[TO DO] Report each line of the entries below that contains the string "bounding", copying the whole line. Case counts.

[DATA SHOWN]
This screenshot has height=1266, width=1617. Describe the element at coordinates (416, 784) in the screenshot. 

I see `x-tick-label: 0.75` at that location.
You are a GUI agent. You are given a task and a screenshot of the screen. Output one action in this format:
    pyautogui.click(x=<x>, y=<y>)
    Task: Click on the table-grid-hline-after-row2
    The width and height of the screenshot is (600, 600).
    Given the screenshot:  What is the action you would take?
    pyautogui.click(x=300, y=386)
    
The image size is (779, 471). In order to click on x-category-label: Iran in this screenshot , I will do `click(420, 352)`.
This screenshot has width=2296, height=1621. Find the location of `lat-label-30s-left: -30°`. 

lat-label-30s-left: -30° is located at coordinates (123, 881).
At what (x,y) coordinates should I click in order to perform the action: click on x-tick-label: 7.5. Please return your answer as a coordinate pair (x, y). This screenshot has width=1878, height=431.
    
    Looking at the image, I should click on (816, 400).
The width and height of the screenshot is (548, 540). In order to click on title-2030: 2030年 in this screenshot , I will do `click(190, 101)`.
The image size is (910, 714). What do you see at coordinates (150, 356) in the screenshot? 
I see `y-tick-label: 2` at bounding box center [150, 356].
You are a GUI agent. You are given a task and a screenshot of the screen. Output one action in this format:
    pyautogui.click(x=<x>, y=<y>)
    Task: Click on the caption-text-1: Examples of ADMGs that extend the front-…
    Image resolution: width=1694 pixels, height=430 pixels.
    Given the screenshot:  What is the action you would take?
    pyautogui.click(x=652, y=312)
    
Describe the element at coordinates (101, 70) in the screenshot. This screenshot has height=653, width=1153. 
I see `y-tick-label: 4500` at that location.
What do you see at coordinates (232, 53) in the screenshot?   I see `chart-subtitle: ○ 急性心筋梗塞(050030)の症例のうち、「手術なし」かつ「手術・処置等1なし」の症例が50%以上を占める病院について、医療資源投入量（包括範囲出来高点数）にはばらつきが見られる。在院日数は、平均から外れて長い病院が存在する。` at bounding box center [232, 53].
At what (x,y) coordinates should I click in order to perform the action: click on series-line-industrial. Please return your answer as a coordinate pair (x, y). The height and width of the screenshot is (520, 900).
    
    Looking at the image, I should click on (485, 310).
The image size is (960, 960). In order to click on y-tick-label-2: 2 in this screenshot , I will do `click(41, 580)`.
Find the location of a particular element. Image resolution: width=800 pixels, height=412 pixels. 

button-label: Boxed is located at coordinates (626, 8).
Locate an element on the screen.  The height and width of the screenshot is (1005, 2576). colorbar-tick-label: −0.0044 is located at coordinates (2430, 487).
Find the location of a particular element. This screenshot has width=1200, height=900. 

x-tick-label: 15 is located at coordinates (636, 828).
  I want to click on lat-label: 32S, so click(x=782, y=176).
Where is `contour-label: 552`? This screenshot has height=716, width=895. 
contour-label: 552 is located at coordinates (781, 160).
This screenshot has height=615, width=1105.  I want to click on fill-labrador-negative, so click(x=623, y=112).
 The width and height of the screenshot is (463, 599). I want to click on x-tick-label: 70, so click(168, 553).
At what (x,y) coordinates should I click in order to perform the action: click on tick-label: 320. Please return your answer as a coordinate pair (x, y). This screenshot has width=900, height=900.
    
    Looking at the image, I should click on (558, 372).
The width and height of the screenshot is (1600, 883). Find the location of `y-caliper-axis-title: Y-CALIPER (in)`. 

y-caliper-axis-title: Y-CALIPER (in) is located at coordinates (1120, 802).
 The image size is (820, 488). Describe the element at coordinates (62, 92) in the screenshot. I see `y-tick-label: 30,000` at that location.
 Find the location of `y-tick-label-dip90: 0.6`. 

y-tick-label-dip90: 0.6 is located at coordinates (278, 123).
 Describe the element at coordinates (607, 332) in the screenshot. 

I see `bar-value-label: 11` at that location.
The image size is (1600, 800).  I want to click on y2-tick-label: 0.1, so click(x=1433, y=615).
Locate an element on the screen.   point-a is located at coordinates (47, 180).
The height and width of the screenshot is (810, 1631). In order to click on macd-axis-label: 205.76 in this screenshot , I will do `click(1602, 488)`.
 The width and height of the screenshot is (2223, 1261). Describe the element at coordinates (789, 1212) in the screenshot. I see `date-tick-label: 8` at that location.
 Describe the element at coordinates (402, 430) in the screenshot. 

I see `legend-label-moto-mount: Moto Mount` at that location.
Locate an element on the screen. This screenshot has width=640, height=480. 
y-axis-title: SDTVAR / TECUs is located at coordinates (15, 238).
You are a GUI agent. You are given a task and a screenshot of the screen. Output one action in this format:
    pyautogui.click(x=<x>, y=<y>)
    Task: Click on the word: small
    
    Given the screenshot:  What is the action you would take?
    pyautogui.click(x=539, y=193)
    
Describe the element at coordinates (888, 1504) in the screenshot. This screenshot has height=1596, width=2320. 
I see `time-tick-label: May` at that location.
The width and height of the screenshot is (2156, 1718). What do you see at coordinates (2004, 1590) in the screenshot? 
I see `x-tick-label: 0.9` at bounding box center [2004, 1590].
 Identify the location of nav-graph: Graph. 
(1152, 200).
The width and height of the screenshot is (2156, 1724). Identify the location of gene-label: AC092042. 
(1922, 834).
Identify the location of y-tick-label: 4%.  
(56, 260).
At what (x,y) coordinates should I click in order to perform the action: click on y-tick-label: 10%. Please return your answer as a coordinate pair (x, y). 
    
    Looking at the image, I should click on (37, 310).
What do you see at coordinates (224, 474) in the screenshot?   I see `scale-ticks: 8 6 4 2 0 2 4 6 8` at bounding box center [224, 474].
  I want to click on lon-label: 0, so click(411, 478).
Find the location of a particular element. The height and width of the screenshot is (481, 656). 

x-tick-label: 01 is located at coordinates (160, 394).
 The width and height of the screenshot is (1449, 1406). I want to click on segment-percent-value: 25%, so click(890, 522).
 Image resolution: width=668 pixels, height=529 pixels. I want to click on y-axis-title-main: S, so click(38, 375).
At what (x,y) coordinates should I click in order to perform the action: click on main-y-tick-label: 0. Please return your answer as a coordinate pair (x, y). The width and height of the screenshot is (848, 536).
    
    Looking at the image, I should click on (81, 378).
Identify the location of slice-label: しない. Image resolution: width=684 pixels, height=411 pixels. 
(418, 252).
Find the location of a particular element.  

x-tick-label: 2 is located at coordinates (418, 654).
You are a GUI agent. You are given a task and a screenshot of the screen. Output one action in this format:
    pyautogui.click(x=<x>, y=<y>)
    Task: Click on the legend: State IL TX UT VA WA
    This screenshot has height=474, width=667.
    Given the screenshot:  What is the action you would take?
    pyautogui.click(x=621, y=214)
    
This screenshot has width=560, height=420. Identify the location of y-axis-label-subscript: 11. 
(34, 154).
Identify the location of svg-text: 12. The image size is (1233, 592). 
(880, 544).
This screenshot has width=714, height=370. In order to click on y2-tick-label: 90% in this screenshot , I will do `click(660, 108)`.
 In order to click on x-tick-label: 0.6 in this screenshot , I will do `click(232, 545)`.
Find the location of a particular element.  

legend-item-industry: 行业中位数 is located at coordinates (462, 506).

[EXERCISE SOLUTION]
I see `y-tick-label: 2` at bounding box center [150, 356].
What do you see at coordinates (232, 53) in the screenshot?   I see `chart-subtitle: ○ 急性心筋梗塞(050030)の症例のうち、「手術なし」かつ「手術・処置等1なし」の症例が50%以上を占める病院について、医療資源投入量（包括範囲出来高点数）にはばらつきが見られる。在院日数は、平均から外れて長い病院が存在する。` at bounding box center [232, 53].
I see `x-tick-label: 0.9` at bounding box center [2004, 1590].
What do you see at coordinates (224, 474) in the screenshot?   I see `scale-ticks: 8 6 4 2 0 2 4 6 8` at bounding box center [224, 474].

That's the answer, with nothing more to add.